Nigel Slater wrote an article for the Guardian entitled Nigel Slater’s summer cake recipes, in which he says: “For many, the cake tins are put away from Easter … until the leaves start falling from the trees, but I am rather fond of a light-as-a-feather sponge on a June afternoon”. I am inclined to agree; cake should only be seasonal in terms of its indredients and, maybe, its density. In this article Nigel gives a recipe for a light almond sponge dotted with blueberries and peaches; I will be trying this very soon …
Nigel says his A Cake for Midsummer will serve 8-10 people. I’ll paraphrase and say it’ll serve 8, unless there just so happens to be ten very skinny, health-conscious people eating cake together, or that the ten people sharing it are already very full up from having had a few good courses beforehand.
butter – 175g
golden caster sugar – 175g
ripe apricots – 200g (4 or 5)
eggs – 2
self-raising flour – 175g
ground almonds – 100g
milk – 2 tablespoons
raspberries – 170g
- Line the base of a 20cm loose-bottomed cake tin with baking paper.
- Set the oven at 180°C/Gas 4.
- Cream the butter and sugar together in a food mixer until pale and fluffy.
- Halve, stone and roughly chop the apricots.
- Beat the eggs lightly, then add to the creamed butter and sugar a little at a time, pushing the mixture down the sides of the bowl occasionally with a rubber spatula.
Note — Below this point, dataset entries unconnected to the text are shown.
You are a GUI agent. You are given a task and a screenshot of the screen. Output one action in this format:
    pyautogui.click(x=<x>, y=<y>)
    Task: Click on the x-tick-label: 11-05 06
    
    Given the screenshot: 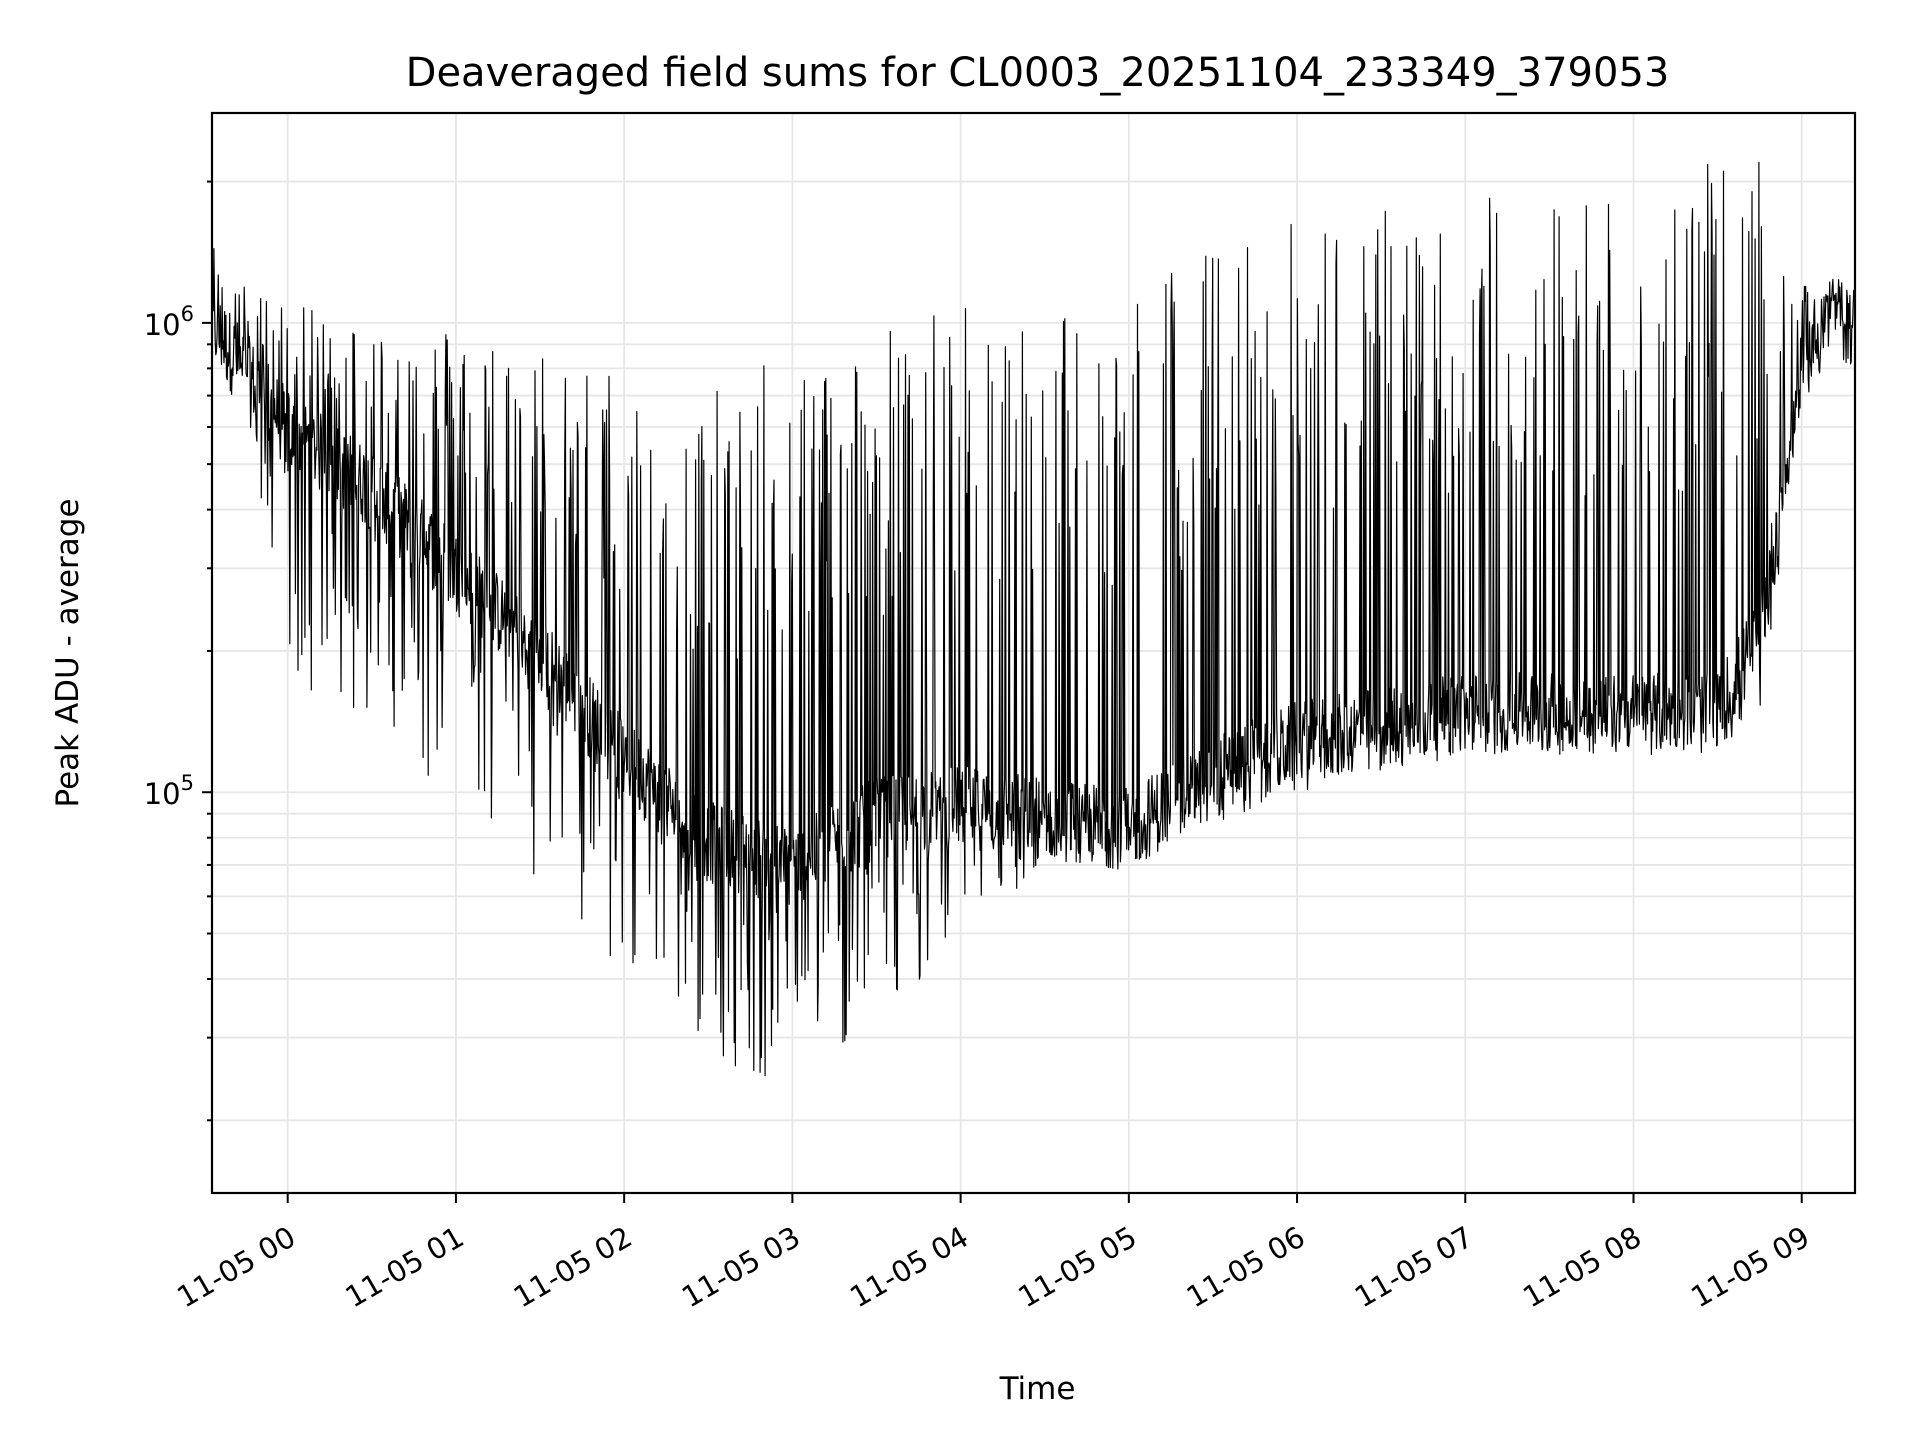 What is the action you would take?
    pyautogui.click(x=1246, y=1268)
If there is any sign of curdling, stir in a tablespoon of the flour.
- Mix the flour and almonds together and fold in, with the mixer on a slow speed, in two or three separate lots.
- Add the milk, and once it is incorporated add the chopped apricots and the raspberries.
- Scrape the mixture into the cake tin and bake for an hour and ten minutes.
- Test with a skewer; if it comes out relatively clean, then the cake is done.
- Leave the cake to cool for ten minutes or so in the tin, then run a palette knife around the edge and slide it out on to a plate, decorating as the fancy takes you.
My notes on this recipe:
- In the absence of fresh apricots I have also used tinned (minus the juice, obviously, but this makes an excellent accompaniment for vanilla ice cream). They work fine.
- I can’t be bothered creating extra washing up by using my mixer, so I use a good-old-fashioned wooden spoon and mixing bowl. I like to think that the ‘exercise’ involved in doing it the old-fashioned way cancels out some of the sinfulness that is eating the cake; my waistline tells me that this is wishful thinking, but from a technical point of view this deviation from Nigel’s original method also works fine.
- In the book Nigel says the following on decoration: “I sometimes add a few rose petals and an extra handful of raspberries at the last moment, or perhaps a light scattering of icing sugar”. I think that the dusting of icing sugar is all it really needs but, if you’re as greedy as me, you could also add a little cream of some description. The time I made the cake with the tinned apricots, I paired it with mascarpone infused with a little of the apricot syrup from the tin; it was delicious!